Santa Ana Register
March 31, 1927
Officer Lauren E. Hurd, 26, youngest of the Orange County state traffic officers, died in the Santa Fe hospital, Los Angeles, at 8:25 a.m. on March 31, as the result of an operation when surgeons attempted to permanently correct a fractured arm, suffered in an accident 16 months ago.
Hurd was thought to have been on the road to recovery and relatives, who were with him during the operation, had returned to Santa Ana. At 5 a.m. his condition took a sudden turn for the worse and he died a little more than three hours later.
A sudden heart attack under the heavy strain of the anesthetic is believed to have been the cause of death.
His wife, Edith; mother, Mrs. Charles E. Hurd; and a cousin, Miss Dorothy Ridgewell; were at Hurd’s bedside when he died.

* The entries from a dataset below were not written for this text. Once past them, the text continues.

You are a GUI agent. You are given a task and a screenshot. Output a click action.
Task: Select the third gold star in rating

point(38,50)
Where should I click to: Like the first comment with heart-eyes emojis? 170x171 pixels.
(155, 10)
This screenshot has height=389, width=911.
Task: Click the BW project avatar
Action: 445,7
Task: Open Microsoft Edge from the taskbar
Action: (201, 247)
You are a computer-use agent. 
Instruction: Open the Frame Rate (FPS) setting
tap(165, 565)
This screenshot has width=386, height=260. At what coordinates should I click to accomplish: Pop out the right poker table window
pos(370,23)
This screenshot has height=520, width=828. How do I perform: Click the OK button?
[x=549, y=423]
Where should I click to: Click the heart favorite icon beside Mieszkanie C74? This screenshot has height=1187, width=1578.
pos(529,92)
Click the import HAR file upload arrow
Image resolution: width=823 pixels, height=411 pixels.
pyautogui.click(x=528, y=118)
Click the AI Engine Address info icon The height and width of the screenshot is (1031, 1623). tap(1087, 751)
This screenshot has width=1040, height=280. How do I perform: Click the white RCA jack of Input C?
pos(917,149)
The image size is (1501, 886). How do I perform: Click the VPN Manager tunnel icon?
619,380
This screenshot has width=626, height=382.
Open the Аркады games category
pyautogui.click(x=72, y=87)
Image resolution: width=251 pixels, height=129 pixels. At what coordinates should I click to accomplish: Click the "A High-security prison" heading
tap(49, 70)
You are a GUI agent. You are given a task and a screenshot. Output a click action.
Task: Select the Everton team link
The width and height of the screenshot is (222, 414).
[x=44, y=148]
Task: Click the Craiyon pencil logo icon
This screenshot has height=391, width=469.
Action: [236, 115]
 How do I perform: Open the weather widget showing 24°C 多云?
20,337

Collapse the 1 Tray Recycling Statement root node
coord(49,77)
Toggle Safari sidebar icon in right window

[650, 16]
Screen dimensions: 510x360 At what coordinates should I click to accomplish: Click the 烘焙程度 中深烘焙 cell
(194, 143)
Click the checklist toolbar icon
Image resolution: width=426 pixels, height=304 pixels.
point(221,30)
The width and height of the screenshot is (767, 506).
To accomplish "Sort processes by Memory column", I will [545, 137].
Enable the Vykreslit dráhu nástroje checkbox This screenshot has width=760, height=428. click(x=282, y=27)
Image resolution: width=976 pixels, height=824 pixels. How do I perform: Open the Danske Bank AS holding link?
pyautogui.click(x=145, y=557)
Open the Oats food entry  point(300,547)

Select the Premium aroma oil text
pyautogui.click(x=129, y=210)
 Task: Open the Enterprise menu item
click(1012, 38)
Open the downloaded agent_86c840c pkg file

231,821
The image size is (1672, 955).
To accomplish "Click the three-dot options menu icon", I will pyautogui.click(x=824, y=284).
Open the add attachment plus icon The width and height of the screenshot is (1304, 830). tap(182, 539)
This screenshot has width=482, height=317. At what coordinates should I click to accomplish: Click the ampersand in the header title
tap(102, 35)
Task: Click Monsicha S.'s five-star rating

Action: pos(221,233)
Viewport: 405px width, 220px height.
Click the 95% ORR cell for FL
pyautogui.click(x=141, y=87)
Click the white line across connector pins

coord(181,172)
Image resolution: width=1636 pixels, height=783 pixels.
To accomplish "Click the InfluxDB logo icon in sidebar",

They had rushed to the hospital from their homes when word came that Hurd was sinking rapidly.
His father, an employee in the Santa Ana Post Office, left here shortly after 8 a.m. but was not able to reach the hospital before his son’s death.
In addition to his widow, his mother and father, Hurd is survived by a sister, Miss Dorothy O. Hurd, a student in the California Conservatory of Music in Stockton.
Lauren Hurd, known to his most intimate friends as “Pat,” was well known in Orange County. Popular with his fellow officers, he also made friends on the road, where he had worked for the past 13 months.
The indirect cause of Hurd’s death was a motorcycle accident on South Main Street, near Delhi on Nov. 9, 1925. His machine collided with an automobile, reported to have been suddenly driven out onto the highway from a cross street. Hurd suffered a fractured right arm just above the elbow. The injury was not considered serious at the time.
When the bone did not mend, surgeons performed an operation in November 1926. At this time the arm was rebroken and ligaments, which had grown over the ends of the bones, scraped away.
This operation was unsuccessful and several weeks ago it was decided to perform another operation, this time taking a piece of the shin bone from one leg and grafting it to the broken arm.
That was the operation performed Tuesday. It was a long, tedious task for the surgeons and the amount of anesthetic it became necessary to administer to Hurd proved too hard on the heart, it was said.
Hurd was a native of Massachusetts. He was born in North Adams and was educated in the schools of that city. Later he worked on the North Adams daily paper, coming to California with his wife and family in 1921.
Soon after his arriving here, he was employed in the editorial department of The Register, working there until June 1, 1923. On June 6 he was appointed to the Santa Ana police force, as a patrolman. He held this position until Sept. 9, 1924, when he resigned to become motorcycle officer in the City of Orange.
Hurd resigned from the Orange Police Department in September 1925 to accept a position as a state traffic officer where he had since been employed. In spite of his injured arm, he had been working for the state until the day prior to his going to Los Angeles for his final operation.